Exercise goal: Find and return every line of the data that contains the word "label".
┌─ Data for processing
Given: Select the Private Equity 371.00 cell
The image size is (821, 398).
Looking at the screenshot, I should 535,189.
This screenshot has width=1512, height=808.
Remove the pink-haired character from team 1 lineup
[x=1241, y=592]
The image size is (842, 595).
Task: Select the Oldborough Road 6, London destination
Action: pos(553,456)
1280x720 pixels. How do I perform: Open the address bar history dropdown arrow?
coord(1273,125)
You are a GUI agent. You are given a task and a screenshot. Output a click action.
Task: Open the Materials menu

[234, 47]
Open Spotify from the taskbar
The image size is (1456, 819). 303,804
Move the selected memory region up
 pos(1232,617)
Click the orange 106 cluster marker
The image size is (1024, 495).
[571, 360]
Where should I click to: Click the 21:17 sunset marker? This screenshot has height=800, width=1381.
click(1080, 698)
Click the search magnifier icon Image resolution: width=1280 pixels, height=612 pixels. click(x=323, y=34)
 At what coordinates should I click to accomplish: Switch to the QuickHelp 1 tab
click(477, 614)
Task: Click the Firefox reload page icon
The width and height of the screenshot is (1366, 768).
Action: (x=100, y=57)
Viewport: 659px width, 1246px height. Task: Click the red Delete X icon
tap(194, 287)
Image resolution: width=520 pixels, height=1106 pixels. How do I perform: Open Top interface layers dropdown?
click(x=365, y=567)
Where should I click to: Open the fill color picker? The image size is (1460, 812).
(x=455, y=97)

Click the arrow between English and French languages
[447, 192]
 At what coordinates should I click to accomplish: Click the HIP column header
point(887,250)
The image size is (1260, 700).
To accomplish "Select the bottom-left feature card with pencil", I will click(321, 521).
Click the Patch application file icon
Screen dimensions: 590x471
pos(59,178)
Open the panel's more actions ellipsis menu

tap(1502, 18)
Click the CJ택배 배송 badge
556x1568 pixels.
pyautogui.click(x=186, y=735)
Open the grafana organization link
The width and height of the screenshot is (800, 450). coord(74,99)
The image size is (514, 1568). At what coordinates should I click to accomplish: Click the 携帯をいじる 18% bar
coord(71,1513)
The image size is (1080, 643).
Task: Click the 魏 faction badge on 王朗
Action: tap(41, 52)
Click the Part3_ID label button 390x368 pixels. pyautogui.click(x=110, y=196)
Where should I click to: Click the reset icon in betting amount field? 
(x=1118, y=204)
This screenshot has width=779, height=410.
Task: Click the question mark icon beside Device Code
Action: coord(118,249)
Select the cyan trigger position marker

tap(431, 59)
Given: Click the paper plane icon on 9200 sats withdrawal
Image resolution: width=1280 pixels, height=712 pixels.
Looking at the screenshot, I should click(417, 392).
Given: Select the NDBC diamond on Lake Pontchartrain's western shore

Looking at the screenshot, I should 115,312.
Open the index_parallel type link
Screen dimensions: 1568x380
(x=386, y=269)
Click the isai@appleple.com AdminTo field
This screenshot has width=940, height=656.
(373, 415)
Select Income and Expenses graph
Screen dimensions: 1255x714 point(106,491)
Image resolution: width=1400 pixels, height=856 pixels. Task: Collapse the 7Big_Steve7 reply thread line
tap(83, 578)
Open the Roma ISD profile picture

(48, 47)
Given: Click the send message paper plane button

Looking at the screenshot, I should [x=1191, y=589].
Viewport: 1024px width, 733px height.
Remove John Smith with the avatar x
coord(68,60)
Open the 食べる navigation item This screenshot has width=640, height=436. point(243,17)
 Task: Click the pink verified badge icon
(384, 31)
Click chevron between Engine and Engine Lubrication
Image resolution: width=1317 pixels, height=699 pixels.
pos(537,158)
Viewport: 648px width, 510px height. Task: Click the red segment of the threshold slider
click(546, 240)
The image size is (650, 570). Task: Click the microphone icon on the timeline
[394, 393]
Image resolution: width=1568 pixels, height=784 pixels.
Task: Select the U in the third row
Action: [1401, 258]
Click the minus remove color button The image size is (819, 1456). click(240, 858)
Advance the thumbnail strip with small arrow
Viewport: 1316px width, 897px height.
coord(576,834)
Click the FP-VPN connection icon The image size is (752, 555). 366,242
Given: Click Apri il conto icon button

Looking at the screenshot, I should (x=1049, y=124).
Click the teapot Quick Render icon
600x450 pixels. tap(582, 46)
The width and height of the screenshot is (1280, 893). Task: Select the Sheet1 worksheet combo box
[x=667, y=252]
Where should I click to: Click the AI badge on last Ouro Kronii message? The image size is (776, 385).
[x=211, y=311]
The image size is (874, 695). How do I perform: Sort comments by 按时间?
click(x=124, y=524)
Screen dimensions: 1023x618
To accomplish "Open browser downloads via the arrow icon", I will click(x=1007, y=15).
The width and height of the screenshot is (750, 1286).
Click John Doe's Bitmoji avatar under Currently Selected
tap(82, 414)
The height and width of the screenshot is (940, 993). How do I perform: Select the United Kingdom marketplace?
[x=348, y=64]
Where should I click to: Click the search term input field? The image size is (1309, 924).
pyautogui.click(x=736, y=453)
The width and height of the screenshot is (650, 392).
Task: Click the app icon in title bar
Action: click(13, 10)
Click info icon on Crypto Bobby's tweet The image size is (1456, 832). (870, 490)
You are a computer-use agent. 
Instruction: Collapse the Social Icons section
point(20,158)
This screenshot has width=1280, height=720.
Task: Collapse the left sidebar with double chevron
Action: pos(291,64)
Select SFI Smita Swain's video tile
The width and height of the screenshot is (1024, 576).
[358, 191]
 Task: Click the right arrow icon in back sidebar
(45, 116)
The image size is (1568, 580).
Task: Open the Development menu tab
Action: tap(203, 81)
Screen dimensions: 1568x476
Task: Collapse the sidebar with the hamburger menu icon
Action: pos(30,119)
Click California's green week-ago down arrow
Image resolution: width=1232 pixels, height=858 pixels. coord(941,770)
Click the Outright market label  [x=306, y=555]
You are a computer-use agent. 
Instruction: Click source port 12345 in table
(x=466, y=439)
└─
Completed exercise:
Click the Part3_ID label button 390x368 pixels. pyautogui.click(x=110, y=196)
Click the Outright market label  [x=306, y=555]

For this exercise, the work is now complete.